« Rue de la justice », le dernier livre de Danièle Sallenave

Dans son dernier livre, "Rue de la justice", Danièle Sallenave recherche ce qu’a pu être la vie de son arrière-grand-mère, née en 1863, qui était blanchisseuse dans un bateau-lavoir au bord de la Loire.

Editions Gallimard, 360 pages. 22 euros. En vente à la Selio.
Par Nicole Aurigny
Publié le 11 juin 2023
Temps de lecture : 2 minutes

On connaît, grâce à son livre Jojo le gilet jaune (Gallimard, collection « Tracts »), l’intérêt et l’estime que Danièle Sallenave a porté à ces « manifestations populaires spontanées » parce qu’elle y a vu une soif légitime d’égalité, de reconnaissance.

Dans son dernier livre, Rue de la justice, elle recherche ce qu’a pu être la vie de son arrière-grand-mère, née en 1863, qui était blanchisseuse dans un bateau-lavoir au bord de la Loire. Les difficultés quotidiennes, la vie dure que mènent les « gens d’en bas » et leurs espoirs indéracinables de justice et d’égalité sont au centre de la réflexion. L’auteur emprunte à Gracchus Babeuf le néologisme « impropriétaires » pour désigner ces gens « simples et modestes », termes qu’elle récuse pour leurs connotations religieuses.

Tout le XIXe siècle est exploré afin de trouver ce qui a changé, au plan politique et social, pour les « impropriétaires », et ce que la République leur a apporté.

Elle étudie le « poids des châteaux » de l’Ancien Régime dans cette région angevine qu’elle connaît bien. En 1889, l’évêque d’Angers écrivait sur la Révolution : « C’est l’un des événements les plus funestes qui aient marqué dans l’histoire du genre humain. » En 1890, il considérait « la République française » comme « la forme la plus radicale et la plus antichrétienne de la Révolution ». Et, aujourd’hui encore, on voit Retailleau, président du conseil départemental, rendre hommage aux chouans. Elle s’intéresse de près à la IIIe  République. Première déception, le 4 septembre 1870 : « La foule qui s’était assemblée aux cris de “Vive la république ! Vive la sociale” n’a pas été véritablement entendue. » Et elle souligne à plusieurs reprises que « la IIIe République s’efforce de parer à tout glissement vers “la sociale” ». Mais on trouve sous sa plume un bel éloge de Louise Michel, d’André Léo et de l’œuvre des femmes pendant la Commune.

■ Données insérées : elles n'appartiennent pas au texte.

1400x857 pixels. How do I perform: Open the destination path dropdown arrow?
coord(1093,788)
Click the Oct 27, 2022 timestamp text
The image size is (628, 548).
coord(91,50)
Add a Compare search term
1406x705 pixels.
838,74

Après le « poids des châteaux », les impropriétaires sont victimes du poids de l’Eglise.

Toute la vie quotidienne est soumise au regard, à l’intervention de l’Eglise : la naissance, le mariage, la maladie, la mort. La vie politique avec la presse, l’école, les livres de classe, rien n’échappe au contrôle de l’Eglise. Même une crue importante de la Loire suscite le commentaire d’un évêque qui voit un lien entre la crue et la réédition des œuvres de Voltaire ! Toutefois, l’Eglise est surtout attentive à l’école, en prenant soin qu’elle se développe peu. L’évêque d’Angers considère que l’enseignement primaire constitue une menace pour « l’heureuse ignorance qui préserve nos campagnes ». Danièle Sallenave consacre de nombreuses pages de son livre à examiner la question scolaire, dont on sait combien elle lui tient à cœur.

Pour elle, voici la question centrale : « L’instruction contribue-t-elle à l’émancipation du peuple, ou à en faire un serviteur docile ? »

Après avoir salué les réalisations de la IIIe République avec les lois laïques, tout en soulignant l’aspect idéologique des livres d’histoire, où le paternalisme et la défense du colonialisme dominent, elle dénonce le fourre-tout que devient l’école d’aujourd’hui, avec « le tri citoyen des déchets » et « l’éducation à la sécurité routière », et l’abandon de l’enseignement de l’histoire.

Si l’école occupe une large part de ce livre, bien d’autres sujets sont abordés au fil des pages et de la réflexion de Danièle Sallenave, comme le racisme officiel développé avec le colonialisme, comme la place de Victor Hugo dans la défense de la laïcité et de l’école ; mais surtout on lit la confiance inébranlable de Danièle Sallenave dans la volonté du peuple de conquérir l’instruction, la reconnaissance, l’égalité.